■ **Prompt**
Please write the data out once more, exactly as it is given.
-- Data provided follows --
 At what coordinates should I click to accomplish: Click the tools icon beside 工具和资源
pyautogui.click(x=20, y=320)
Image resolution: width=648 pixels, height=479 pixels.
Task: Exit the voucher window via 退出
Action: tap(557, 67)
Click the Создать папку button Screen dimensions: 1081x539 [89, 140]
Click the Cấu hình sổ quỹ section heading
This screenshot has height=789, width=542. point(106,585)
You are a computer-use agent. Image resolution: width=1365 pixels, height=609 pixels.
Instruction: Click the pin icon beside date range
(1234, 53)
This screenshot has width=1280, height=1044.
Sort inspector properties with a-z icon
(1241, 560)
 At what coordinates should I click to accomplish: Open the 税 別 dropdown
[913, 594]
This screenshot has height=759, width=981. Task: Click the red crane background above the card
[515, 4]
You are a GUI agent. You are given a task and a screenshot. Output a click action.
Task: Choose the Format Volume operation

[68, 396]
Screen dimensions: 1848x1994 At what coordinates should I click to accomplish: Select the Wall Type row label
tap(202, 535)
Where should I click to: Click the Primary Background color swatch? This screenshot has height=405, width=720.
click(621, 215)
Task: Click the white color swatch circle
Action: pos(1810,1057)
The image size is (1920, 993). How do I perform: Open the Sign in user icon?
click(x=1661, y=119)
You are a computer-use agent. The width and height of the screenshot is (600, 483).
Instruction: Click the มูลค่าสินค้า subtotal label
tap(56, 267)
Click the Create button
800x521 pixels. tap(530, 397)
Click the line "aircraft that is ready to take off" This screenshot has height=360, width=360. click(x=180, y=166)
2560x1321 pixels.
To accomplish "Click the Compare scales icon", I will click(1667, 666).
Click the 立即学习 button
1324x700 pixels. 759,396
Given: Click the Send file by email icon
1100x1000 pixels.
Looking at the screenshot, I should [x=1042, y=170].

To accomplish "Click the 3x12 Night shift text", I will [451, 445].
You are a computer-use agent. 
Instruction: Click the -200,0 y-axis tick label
-- Data provided concluded --
■ **Exercise response**
 At what coordinates should I click to accomplish: Click the tools icon beside 工具和资源
pyautogui.click(x=20, y=320)
Image resolution: width=648 pixels, height=479 pixels.
Task: Exit the voucher window via 退出
Action: tap(557, 67)
Click the Создать папку button Screen dimensions: 1081x539 [89, 140]
Click the Cấu hình sổ quỹ section heading
This screenshot has height=789, width=542. point(106,585)
You are a computer-use agent. Image resolution: width=1365 pixels, height=609 pixels.
Instruction: Click the pin icon beside date range
(1234, 53)
This screenshot has width=1280, height=1044.
Sort inspector properties with a-z icon
(1241, 560)
 At what coordinates should I click to accomplish: Open the 税 別 dropdown
[913, 594]
This screenshot has height=759, width=981. Task: Click the red crane background above the card
[515, 4]
You are a GUI agent. You are given a task and a screenshot. Output a click action.
Task: Choose the Format Volume operation

[68, 396]
Screen dimensions: 1848x1994 At what coordinates should I click to accomplish: Select the Wall Type row label
tap(202, 535)
Where should I click to: Click the Primary Background color swatch? This screenshot has height=405, width=720.
click(621, 215)
Task: Click the white color swatch circle
Action: pos(1810,1057)
The image size is (1920, 993). How do I perform: Open the Sign in user icon?
click(x=1661, y=119)
You are a computer-use agent. The width and height of the screenshot is (600, 483).
Instruction: Click the มูลค่าสินค้า subtotal label
tap(56, 267)
Click the Create button
800x521 pixels. tap(530, 397)
Click the line "aircraft that is ready to take off" This screenshot has height=360, width=360. click(x=180, y=166)
2560x1321 pixels.
To accomplish "Click the Compare scales icon", I will click(1667, 666).
Click the 立即学习 button
1324x700 pixels. 759,396
Given: Click the Send file by email icon
1100x1000 pixels.
Looking at the screenshot, I should [x=1042, y=170].

To accomplish "Click the 3x12 Night shift text", I will [451, 445].
You are a computer-use agent. 
Instruction: Click the -200,0 y-axis tick label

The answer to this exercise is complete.